P2 Objective moral values and duties do exist.
C Therefore, God exists.
While it is true that all arguments are based on a presupposition, it is vital that the argument is based on a true presupposition(s). Obviously, Craig’s presupposition is that god exists and not just any god, but his god. While that may be true to him, it isn’t true in reality. Furthermore, a god does not have to exist in order for objective moral values and duties to exist. The following is my response to the Moral Argument for God—The Argument for Moral Ontology without God:
P1 The qualities that make us normal human beings begin to exist in the brain.

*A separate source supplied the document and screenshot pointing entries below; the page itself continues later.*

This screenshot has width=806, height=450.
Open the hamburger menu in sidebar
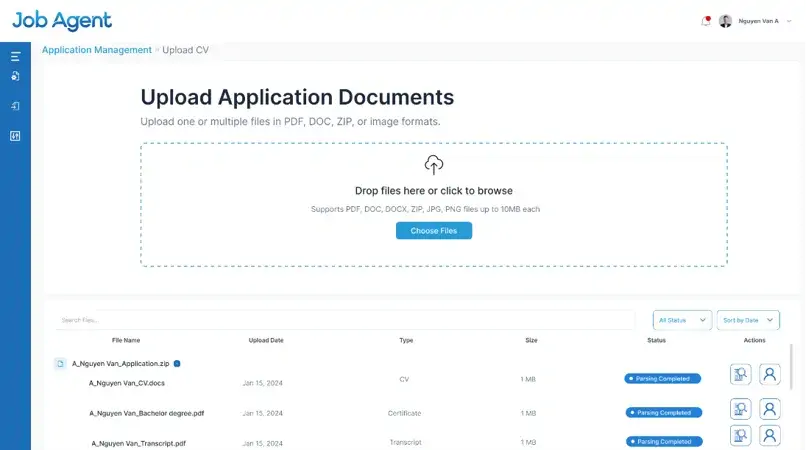pos(15,57)
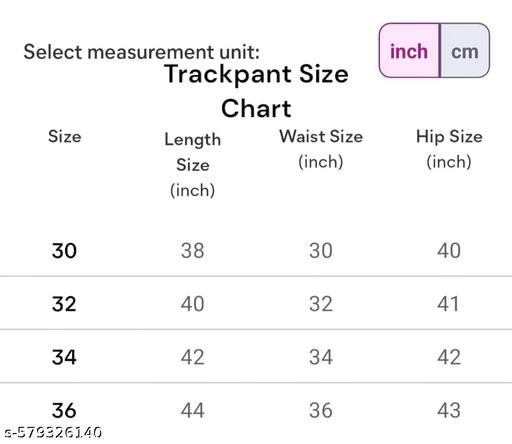Select the size 34 row label

[x=64, y=357]
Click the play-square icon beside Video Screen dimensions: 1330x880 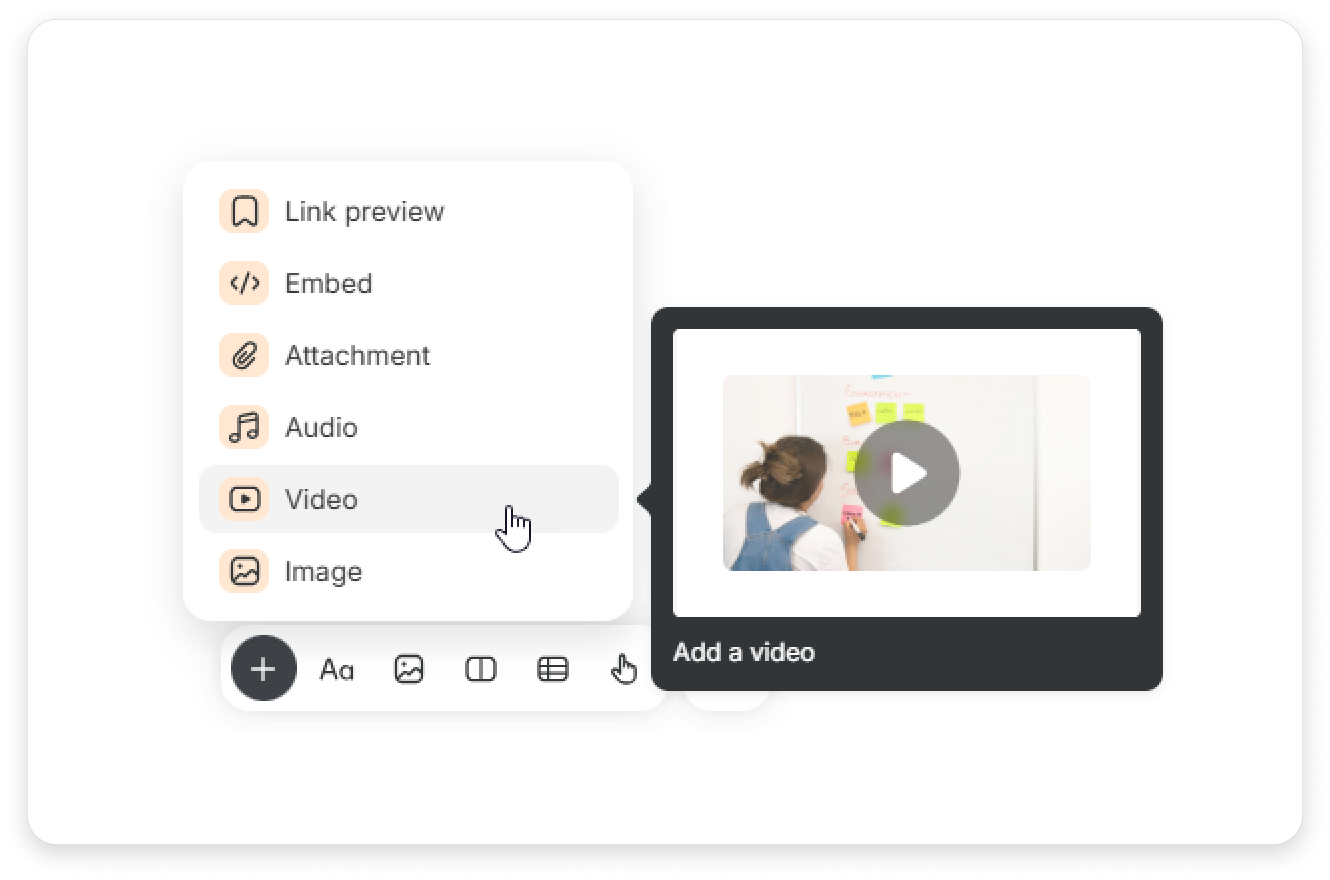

P2 Morality is a quality that makes us normal human beings.
C Therefore, morality begins to exist in the brain.
As a moral agnostic, I cannot fully stand behind this argument; however, if morality is an actual object, it begins to exist in the brain. To deny that is to conclude that morality was given to us by another god that isn’t yours or Craig’s. Morality and law predate Christianity by hundreds of years; centuries before Moses supposedly came down from Mount Sinai with the tablets, other civilizations had outlawed the “sins” written on the tablets (i.e. murder, adultery, robbery). Therefore, I offer two conclusions: 1) A Mesopotamian god, a Hittite god or a god of some other civilization that predated the ancient Israelites gave us morality 2) Morality was pioneered and developed by normal human beings. You, like me, will deny the first conclusion. Therefore, we are left with conclusion 2. I can go on and on about Craig’s faulty arguments, but I think I’ve proven my point: I don’t deny his conclusions because I don’t want to believe in his god; I deny his conclusions because his arguments are flawed.